実際問題、2人には何度も呼び捨てにしてくれと言ってるのだが、聞いてくれない。
「俺は奴隷ですから」
「儂の大恩人ですからな」
相変わらずな2人だ。
「それなら私も奴隷だし……」
「いや、アヤメの奴隷紋はもう解けてる。金さえ返してくれれば、解放してやるぞ」
「本当ですか?……それならゴクウと私だけで――」
「それは駄目だ、アヤメ。俺たちだけで村に帰っても殺されちまう。タツマの協力は絶対に必要だ」
期待に目を輝かせるアヤメを、ゴクウが遮った。
「だから勝手に決めるなって。まるで俺たちが協力して当たり前みたいじゃねーか」
「それは……言い方が悪かったよ。だけど、本当に俺たちだけじゃ殺されちまう。なんとか協力してくれないか?」
「ゴクウ……」
必死で頼むゴクウを見て、アヤメが口ごもる。
「ふむ……協力してくれってんなら、対価を示して欲しいな。とりあえず俺たちは今、迷宮を攻略してるから、それに協力するってのはどうだ?」
「迷宮攻略か……たしかに無償で協力を頼むのは筋違いだ。いいぜ、協力してやるよ」
「大丈夫かな? ゴクウ」
「大丈夫だって。俺が付いてるんだから」
小さなサルが少女を励ます光景はどこかコミカルだが、とりあえずこれで方針は決まった。

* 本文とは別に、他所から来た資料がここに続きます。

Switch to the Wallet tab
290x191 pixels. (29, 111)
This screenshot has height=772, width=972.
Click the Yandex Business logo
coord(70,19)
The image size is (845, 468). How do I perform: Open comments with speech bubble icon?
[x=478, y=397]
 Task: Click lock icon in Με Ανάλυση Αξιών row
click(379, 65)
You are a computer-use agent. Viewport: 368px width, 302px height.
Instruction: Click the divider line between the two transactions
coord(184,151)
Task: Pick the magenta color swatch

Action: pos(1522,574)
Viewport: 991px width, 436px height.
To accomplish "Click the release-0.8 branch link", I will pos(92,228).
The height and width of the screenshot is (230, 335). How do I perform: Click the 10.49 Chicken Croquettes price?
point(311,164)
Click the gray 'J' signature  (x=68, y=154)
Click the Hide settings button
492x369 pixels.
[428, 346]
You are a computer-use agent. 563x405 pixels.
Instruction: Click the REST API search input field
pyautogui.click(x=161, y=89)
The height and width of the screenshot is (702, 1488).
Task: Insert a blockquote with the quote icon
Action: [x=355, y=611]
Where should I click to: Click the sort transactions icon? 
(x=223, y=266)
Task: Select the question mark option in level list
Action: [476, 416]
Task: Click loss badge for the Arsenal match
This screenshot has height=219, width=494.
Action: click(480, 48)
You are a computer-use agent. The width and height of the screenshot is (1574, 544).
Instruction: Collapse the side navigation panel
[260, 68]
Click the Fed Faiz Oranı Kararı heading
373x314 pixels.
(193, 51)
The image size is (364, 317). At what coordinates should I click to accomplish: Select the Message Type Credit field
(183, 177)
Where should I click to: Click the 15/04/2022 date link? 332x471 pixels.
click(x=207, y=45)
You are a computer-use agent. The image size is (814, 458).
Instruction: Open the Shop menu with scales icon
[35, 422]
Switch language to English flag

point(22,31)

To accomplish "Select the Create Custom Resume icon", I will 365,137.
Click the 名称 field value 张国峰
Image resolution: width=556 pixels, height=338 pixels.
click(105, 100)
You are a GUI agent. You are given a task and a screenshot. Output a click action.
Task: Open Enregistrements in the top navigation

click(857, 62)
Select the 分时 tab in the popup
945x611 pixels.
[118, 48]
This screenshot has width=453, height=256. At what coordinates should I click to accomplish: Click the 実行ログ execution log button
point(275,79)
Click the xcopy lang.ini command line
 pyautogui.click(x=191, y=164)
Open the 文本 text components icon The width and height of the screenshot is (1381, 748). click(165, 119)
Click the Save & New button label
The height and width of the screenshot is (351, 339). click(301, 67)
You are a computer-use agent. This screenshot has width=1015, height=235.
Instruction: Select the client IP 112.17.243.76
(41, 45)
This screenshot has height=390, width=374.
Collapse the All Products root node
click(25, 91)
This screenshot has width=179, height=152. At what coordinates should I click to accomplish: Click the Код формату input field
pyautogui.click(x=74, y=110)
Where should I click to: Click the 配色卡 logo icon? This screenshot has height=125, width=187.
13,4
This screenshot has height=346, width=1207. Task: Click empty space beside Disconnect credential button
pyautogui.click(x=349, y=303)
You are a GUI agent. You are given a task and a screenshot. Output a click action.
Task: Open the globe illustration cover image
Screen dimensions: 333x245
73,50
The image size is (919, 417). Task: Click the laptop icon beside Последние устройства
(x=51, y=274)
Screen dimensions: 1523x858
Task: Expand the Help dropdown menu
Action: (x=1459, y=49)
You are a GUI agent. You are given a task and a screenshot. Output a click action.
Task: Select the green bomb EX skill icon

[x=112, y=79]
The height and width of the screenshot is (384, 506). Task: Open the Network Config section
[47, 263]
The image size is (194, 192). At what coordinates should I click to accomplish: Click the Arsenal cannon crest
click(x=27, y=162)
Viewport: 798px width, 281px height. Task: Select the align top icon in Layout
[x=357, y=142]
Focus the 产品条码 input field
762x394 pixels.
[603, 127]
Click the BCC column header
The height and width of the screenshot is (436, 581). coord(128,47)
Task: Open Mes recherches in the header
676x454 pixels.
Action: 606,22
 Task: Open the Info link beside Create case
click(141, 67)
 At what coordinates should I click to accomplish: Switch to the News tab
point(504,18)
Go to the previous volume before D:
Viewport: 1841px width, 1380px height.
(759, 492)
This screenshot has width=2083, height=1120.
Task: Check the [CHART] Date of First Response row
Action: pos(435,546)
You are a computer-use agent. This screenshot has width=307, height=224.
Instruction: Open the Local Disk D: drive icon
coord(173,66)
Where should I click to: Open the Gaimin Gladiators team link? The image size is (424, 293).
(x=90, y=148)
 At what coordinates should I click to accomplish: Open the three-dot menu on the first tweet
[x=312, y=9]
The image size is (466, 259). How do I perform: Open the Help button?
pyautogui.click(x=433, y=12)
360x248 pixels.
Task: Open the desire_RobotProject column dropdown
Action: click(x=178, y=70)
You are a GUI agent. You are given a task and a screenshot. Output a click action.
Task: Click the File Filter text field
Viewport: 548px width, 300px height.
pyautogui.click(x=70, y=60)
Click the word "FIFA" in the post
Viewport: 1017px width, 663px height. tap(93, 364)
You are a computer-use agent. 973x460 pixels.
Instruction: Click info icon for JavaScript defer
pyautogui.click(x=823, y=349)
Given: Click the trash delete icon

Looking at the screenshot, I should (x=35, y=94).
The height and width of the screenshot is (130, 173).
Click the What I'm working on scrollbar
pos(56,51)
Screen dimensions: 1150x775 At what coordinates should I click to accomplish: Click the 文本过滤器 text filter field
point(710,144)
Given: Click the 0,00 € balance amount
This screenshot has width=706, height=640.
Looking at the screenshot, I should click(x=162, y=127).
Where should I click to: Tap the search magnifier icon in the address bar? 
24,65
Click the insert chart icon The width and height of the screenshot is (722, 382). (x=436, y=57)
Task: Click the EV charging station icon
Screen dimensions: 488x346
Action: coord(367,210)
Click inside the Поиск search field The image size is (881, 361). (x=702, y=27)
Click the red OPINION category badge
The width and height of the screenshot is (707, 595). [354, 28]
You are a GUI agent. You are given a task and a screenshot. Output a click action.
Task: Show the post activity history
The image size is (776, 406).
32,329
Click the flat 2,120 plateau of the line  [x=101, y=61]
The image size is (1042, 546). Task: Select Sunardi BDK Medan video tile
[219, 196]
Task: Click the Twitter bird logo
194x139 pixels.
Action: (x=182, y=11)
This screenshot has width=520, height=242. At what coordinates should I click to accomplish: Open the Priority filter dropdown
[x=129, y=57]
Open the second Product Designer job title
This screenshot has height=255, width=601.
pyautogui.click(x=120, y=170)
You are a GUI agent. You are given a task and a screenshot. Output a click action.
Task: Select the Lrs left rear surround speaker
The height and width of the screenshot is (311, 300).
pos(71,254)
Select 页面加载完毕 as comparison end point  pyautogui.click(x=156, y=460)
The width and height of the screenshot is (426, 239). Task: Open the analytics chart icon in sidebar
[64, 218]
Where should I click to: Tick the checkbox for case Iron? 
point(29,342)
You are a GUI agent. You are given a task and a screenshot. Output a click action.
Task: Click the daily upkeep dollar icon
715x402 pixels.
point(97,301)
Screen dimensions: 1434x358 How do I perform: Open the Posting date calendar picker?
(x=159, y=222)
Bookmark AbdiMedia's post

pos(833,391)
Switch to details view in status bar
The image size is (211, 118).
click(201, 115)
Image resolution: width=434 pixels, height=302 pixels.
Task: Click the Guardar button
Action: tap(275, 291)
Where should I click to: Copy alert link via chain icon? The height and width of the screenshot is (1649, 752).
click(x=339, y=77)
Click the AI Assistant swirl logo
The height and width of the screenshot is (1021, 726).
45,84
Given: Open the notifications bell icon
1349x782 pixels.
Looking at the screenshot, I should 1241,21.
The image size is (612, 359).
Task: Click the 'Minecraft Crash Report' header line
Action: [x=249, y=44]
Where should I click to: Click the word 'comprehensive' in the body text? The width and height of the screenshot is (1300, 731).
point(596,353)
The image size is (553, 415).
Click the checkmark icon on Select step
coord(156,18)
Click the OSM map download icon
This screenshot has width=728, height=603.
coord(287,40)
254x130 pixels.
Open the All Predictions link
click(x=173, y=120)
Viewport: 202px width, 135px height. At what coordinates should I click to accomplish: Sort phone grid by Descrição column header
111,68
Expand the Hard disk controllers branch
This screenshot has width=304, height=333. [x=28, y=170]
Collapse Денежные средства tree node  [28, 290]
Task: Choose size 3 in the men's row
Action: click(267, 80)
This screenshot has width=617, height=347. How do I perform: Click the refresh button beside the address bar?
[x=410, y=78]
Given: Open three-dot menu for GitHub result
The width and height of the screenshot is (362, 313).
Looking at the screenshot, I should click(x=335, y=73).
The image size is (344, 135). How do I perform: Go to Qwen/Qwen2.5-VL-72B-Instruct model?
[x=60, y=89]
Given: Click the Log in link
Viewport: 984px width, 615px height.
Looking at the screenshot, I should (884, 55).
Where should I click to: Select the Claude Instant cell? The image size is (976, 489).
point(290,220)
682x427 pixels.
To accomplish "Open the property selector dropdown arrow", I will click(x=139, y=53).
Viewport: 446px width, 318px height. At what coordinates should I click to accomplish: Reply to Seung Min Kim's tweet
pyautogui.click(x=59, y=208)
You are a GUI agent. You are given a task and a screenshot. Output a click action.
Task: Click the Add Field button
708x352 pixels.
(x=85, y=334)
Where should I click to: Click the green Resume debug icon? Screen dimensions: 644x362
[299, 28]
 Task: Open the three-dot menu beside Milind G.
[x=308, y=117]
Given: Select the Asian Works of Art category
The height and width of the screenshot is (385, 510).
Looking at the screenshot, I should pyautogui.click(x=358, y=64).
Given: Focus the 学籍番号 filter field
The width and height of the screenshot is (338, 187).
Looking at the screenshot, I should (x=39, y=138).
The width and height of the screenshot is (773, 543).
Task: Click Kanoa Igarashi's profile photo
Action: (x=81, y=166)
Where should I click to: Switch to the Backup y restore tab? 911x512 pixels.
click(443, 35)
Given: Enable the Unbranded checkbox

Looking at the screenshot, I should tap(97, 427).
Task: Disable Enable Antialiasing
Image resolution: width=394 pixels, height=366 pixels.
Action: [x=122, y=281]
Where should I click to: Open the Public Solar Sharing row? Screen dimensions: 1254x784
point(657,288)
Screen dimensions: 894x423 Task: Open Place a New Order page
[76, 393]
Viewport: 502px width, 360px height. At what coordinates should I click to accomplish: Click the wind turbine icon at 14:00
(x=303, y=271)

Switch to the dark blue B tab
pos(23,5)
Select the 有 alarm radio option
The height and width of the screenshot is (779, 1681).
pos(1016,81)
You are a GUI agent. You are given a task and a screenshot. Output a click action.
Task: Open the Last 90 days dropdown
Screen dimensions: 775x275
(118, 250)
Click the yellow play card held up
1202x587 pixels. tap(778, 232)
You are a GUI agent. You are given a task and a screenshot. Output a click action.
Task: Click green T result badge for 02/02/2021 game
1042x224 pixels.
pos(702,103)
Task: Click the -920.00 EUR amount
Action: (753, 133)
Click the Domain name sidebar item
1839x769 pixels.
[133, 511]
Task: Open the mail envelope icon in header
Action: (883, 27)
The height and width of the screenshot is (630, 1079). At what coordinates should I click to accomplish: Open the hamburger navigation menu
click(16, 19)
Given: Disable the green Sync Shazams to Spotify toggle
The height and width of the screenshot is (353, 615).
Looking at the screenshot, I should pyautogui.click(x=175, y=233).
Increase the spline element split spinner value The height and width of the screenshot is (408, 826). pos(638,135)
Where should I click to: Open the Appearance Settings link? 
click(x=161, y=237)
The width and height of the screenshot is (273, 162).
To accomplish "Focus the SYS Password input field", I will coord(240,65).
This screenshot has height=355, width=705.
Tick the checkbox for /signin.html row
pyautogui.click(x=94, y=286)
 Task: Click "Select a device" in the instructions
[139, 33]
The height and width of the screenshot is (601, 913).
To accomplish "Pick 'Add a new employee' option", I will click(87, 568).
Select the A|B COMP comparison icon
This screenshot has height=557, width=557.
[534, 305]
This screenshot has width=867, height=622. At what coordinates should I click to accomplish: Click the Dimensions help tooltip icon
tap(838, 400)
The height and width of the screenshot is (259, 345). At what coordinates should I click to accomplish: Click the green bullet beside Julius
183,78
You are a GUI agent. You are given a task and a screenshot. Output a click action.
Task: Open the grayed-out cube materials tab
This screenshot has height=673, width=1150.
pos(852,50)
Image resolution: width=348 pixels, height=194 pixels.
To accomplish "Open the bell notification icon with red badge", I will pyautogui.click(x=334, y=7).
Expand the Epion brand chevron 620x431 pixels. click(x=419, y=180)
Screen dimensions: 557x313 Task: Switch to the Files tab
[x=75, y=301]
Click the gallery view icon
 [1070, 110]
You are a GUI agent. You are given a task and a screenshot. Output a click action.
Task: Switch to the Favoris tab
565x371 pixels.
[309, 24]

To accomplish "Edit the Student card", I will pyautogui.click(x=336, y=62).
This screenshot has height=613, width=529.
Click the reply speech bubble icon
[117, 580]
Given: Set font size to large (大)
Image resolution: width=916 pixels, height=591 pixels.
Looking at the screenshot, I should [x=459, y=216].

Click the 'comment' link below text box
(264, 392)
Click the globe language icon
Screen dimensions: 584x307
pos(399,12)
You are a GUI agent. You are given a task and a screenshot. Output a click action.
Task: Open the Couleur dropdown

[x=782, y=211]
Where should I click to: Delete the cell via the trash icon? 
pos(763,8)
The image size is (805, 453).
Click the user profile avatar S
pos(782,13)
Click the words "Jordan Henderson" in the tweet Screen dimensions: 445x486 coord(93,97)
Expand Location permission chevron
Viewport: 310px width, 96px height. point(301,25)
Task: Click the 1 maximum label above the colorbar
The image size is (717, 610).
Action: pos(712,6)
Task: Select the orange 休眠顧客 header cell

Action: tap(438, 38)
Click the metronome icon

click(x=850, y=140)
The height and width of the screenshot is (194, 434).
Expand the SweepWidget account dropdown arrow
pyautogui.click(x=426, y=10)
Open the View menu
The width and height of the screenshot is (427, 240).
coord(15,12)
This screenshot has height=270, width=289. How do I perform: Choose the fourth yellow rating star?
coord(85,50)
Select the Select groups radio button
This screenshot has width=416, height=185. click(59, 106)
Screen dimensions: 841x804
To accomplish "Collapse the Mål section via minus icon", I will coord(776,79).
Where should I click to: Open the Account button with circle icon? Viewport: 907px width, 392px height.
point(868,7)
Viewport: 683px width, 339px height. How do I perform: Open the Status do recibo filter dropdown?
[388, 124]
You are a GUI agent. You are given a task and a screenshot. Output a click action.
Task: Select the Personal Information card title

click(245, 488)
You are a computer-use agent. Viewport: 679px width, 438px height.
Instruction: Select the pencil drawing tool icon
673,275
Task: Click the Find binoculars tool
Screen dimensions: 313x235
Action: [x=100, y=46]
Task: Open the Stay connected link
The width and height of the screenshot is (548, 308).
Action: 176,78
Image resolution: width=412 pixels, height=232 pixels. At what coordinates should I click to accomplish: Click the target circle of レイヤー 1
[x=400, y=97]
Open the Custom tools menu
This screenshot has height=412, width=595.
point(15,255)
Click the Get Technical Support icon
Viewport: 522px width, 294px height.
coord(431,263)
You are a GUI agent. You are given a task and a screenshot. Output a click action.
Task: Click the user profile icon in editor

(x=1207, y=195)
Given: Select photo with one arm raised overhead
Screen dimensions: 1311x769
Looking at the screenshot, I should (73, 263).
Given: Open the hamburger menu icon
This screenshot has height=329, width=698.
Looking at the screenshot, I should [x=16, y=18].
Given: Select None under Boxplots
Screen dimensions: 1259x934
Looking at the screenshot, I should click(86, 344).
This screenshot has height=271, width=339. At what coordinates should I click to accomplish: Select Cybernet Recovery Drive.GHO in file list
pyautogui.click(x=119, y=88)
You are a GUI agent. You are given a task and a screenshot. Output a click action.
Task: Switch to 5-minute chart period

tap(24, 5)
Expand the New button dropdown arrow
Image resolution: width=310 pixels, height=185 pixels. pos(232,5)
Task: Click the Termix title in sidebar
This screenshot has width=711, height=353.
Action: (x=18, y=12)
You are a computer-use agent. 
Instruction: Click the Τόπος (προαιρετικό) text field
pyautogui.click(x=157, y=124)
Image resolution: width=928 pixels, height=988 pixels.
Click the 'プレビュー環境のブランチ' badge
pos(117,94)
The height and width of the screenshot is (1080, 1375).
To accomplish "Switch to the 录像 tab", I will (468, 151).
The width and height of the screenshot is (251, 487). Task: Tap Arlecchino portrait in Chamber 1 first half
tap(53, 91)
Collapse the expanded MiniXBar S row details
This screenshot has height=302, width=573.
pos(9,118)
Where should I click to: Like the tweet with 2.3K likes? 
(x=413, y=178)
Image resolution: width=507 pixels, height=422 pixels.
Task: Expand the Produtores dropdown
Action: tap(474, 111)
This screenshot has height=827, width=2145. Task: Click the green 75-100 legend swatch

「よし、それじゃあ、今日はアヤメとゴクウの歓迎会をしよっか」
「は、はい、よろしくお願いします」
それからすぐに買い物に出かけた。
まず服屋に直行してフード付きマントを買い、アヤメの顔を隠す。
封印の解けた彼女は今や、絶世の美女なのだ。
堂々と連れて歩くには目立ちすぎる。
それから彼女の寝具や身の回り品を買い、宴会用の食材も調達した。
そんなことをしているうちに、夕刻が迫ってきたので家へ帰る。
またみんなで風呂の準備をして、交代で入った。
最後にアヤメが入ってる間に、宴会の準備を整えて彼女を待っていた。
やがて入浴を終えて出てきたアヤメは、さらに美しくなっていた。
さっきまでも十分美しかったが、やはり肌や髪の毛は薄汚れていたのだろう。
石鹸で汚れを落とした彼女は、それこそ光り輝くように美しい。
整った輪郭に優しげなスミレ色の瞳、すっきりとした鼻りょう、可憐な唇が絶妙のバランスで配置され、肩に掛かる豊かな銀髪が輝いている。
さらに褐色の肌が入浴後の熱気で少し火照りながらもしっとりとしていて、実に色っぽい。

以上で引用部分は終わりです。